第10話 日本史に出てくる偉人達の中には何かと変態が多いらしいね
正装に着替えると、吹き抜けのあるホールの2階に案内され、1階には緑の絨毯、その上に何人もの人々がひしめき合っています。
アストさんは、1階に通されました、そこはかとなく思っていましたが、かなり身分が高いようです。

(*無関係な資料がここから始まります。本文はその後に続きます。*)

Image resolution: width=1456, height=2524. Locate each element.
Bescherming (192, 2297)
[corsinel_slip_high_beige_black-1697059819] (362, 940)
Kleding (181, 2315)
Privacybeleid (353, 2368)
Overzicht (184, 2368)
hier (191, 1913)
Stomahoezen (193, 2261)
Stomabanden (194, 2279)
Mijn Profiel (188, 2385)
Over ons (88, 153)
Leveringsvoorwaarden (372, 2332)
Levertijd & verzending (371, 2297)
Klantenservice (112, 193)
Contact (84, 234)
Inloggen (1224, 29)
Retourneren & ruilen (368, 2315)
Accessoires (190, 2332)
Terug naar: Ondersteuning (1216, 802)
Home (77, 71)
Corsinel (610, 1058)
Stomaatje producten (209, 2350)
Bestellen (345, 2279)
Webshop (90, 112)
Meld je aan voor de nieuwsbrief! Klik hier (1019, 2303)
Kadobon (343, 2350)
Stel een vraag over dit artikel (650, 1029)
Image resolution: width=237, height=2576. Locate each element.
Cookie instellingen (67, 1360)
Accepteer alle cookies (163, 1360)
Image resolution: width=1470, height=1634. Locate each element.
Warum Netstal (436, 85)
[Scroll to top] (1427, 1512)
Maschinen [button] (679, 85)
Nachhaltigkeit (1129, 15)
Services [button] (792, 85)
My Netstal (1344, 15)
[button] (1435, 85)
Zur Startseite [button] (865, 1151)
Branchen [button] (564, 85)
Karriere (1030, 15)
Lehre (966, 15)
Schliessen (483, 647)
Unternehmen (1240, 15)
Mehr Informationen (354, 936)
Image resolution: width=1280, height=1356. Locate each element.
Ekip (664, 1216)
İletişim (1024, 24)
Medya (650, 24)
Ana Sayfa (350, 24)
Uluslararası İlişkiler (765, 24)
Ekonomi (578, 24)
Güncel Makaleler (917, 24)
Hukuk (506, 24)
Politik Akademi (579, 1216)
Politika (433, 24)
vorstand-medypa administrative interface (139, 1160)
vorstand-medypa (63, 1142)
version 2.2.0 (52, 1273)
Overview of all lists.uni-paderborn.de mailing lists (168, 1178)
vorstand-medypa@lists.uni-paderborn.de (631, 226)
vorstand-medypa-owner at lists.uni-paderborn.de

驚いた事に、僕と千秋お姉ちゃん以外にも、リクルートスーツを着ている人達が何人かいました。
戴冠式の名画がちょっとカオスな事になりそうです。
あれ?そういえばあの絵画ってナポレオンのやつでしたっけ。
確かそうですよね。
「あ、あの人、あの人がそうじゃない?」
「そうって?」
千秋お姉ちゃんが指を指す方には、1人の女性がいました。
「あ、もしかしてあの人が」
「多分、エカチェリーナ2世ね」
「綺麗な人だなぁ」
「ん?」
千秋お姉ちゃんが気になるところを見つけたようです。
「どうしたの?千秋お姉ちゃん」
「そういえばさ、私達が先代国王を殺ったのって、昨日よね」
「そうだね」
「にしては仕事が早すぎると思うのよ、よくよく考えてみれば」
………確かに。
仕事が早すぎるというか、絶対にそれだけが要因じゃないよね。
「それに、このホールにいる人間、一体どうやって集めたの?」
「この戴冠式自体、早すぎるのは準備するメイドさんが仕事出来すぎるタイプだけじゃないよね」
「高性能な上に働きすぎるってのは問題よね」
「羨ましい問題だけどね」
「それとさ、朝、アイリスさんがこんな事を言ってなかった?」
「え?」
「王族からのメールが届いたって」
「あ、そういえば」
「少なくとも、それくらい身分が高いのよ、あの2人も」
「確かにそういうことになるね」
「もしかしてなんだけ」
ど、と千秋お姉ちゃんが言いかけた時、戴冠式は始まりました。
「あ、始まったみたいだよ」
「じゃあ静かにしなくちゃだね」
王冠を持ってきたバトラーさんと、それを受け取る聖職者さん。
聖職者さんの持っている王冠を、エカチェリーナ2世の頭に乗せ。
それを隣で見守るフィリアさんとアイリスさ。
ちょっと待って。
流れでスルー出来ないしさせないよ。
なんで隣で見てるの?
おかしいでしょ。
「ち、千秋お姉ちゃん、あそこあそこ」
「え?何が?」
「あそこ見て、フィリアさん達いるよ」
「え?あ、ホント、エカチェリーナ2世の隣にいるね」
周りに迷惑が掛からないようにヒソヒソ声でしたが、それでも少し目立ちました。
ちょっと恥ずかしいです。
「にしても、エカチェリーナ2世の隣なんて、多分だけど」
「多分、何?」
「ねぇ、千冬、あの家に色々な国の物が集まっているものがあると思うの、何か心当たり無い?」
「心当たりって言われて……」
ありました。
1つだけ。
僕がフィリアさんと料理をしていた時。
食材を取りに地下室に入った時です。
色々な国の食材が、国ごとに分かれていたのを。
「あ、あった」
「何?」
「食べ物だよ、僕がお吸い物を作った日に地下室に入ったの、そしたら色々な種類の食べ物が国ごとに分かれていたの」
それと。
「フィリアさんが、各国の王様から良くもらうって言ってた」
「それだ!」
ヒソヒソ声だったのが、急に大声をあげた千秋お姉ちゃん、私達は注目を集めてしまいました。
「あ」
「あ、すいません」
それに気づいた私達は、静かに、テレパシーで感じ取ることにしました。
嘘です、出来る訳無いですそんな事。
だからやっぱりヒソヒソ声です。
「植民地や支配している国以外の貿易ってのは、互いの国の信頼があってこそ成り立っているのよ」
「確かに」
売れるかどうか分からないような所にわざわざ品物なんて運ばないし。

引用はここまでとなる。